Required action 1: In the article on NASA Earth scientists, rewrite the paragraph beginning "Later that evening" as a short bulleted list that keeps its main facts.
Required action 2: Write out the article on NASA Earth scientists word for word, from "Nobody was crying" to "the agency’s work.".
Required action 3: List every news outlet or publication named in the article on NASA Earth scientists.

Text segment:

⟨

Earth scientists are a down-to-earth bunch, and one of the traditions of the AGU meeting is that everything stops at 3:30 p.m., so that scientists can grab a beer from the taps provided by conference sponsors. At Beer O’Clock on Monday, BuzzFeed News sought out NASA scientists who work on Earth monitoring, who arguably have the most to fear, after an Trump adviser told The Guardian that the incoming administration wanted to strip funding from the space agency’s Earth science division.

Nobody was crying into their beer. Walt Meier of the NASA Goddard Space Flight Center in Maryland, who monitors Arctic sea ice from satellite measurements, said he was optimistic that Congress, which holds NASA’s purse strings, understands the value of the agency’s work.

(Indeed, Texas Republican John Culberson, who heads the House appropriations subcommittee responsible for NASA’s budget, recently told Science magazine that there was “strong support in Congress for keeping a close eye on planet Earth.”)

Later that evening, the top brass of NASA’s Earth sciences division held a packed town hall meeting, delivering a pep talk with the message: “Keep calm, and carry on”...for now, at least. Thomas Zurbuchen, a Swiss-born space scientist who is the space agency’s most senior science official, warned against “amplifying noise,” and urged everyone to “behave like scientists,” and wait for evidence of what the new administration wants to do.

“When the data come, when we have the evidence, when there is a line at which decisions have to be made, there may be fights that have to happen,” he said. And if that time comes, Zurbuchen also warned against infighting between space scientists and Earth scientists over NASA research dollars. “United communities are a lot harder to beat than divided communities,” he said. “Let’s stick together, and stick up for each other.”

⟩

Data provided:
⟨

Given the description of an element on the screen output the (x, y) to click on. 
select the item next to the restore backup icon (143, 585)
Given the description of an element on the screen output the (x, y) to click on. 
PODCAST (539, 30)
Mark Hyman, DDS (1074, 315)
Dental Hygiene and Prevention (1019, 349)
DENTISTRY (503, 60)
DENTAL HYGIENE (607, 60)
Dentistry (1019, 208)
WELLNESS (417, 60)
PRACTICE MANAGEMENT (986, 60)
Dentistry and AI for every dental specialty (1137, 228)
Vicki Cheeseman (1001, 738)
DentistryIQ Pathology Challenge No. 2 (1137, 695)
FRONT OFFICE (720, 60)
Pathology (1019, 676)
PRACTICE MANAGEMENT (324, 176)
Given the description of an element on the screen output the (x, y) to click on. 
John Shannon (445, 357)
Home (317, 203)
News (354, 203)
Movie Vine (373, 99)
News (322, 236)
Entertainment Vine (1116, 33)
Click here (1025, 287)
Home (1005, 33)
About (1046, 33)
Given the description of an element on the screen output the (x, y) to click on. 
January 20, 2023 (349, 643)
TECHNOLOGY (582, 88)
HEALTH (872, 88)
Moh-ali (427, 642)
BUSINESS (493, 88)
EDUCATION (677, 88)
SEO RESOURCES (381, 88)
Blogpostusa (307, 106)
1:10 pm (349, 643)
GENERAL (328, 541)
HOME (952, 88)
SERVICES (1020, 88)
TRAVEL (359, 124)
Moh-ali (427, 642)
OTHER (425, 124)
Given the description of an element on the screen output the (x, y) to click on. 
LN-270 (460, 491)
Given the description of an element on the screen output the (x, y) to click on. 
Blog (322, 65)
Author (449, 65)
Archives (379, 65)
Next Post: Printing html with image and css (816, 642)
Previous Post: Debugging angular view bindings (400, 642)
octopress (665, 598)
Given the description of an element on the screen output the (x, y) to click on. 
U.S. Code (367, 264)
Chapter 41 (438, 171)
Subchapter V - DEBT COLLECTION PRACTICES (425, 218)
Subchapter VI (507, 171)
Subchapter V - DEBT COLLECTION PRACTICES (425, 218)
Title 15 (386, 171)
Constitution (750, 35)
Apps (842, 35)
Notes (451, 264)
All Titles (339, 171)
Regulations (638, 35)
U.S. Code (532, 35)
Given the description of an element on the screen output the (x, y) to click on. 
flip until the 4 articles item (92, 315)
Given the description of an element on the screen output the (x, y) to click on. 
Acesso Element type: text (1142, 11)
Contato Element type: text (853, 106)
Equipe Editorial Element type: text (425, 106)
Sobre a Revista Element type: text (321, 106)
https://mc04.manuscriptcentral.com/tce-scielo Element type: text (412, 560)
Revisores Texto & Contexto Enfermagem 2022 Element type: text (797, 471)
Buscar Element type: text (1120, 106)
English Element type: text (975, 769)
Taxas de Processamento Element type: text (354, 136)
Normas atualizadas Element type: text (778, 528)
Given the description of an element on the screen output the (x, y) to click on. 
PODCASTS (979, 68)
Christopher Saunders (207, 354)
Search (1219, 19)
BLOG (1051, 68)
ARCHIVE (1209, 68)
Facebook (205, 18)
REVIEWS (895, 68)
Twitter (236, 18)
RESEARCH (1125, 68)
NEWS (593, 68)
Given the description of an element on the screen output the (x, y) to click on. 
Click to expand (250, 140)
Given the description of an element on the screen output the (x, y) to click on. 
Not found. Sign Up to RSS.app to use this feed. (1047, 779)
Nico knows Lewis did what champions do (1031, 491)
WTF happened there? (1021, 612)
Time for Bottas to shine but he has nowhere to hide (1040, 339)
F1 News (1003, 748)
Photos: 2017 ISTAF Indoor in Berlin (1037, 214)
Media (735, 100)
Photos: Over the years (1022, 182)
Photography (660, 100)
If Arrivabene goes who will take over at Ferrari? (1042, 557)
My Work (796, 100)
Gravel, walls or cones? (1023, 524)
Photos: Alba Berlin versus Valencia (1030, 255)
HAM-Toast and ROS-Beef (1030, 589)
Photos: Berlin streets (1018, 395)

⟩

Final answer 1:
- That evening, the leaders of NASA's Earth sciences division held a packed town hall meeting.
- Their message, for now at least, was "Keep calm, and carry on."
- Thomas Zurbuchen is a Swiss-born space scientist and NASA's most senior science official.
- He warned against "amplifying noise."
- He urged everyone to "behave like scientists" and wait for evidence of the new administration's plans.

Final answer 2:
Nobody was crying into their beer. Walt Meier of the NASA Goddard Space Flight Center in Maryland, who monitors Arctic sea ice from satellite measurements, said he was optimistic that Congress, which holds NASA’s purse strings, understands the value of the agency’s work.

Final answer 3:
- BuzzFeed News
- The Guardian
- Science magazine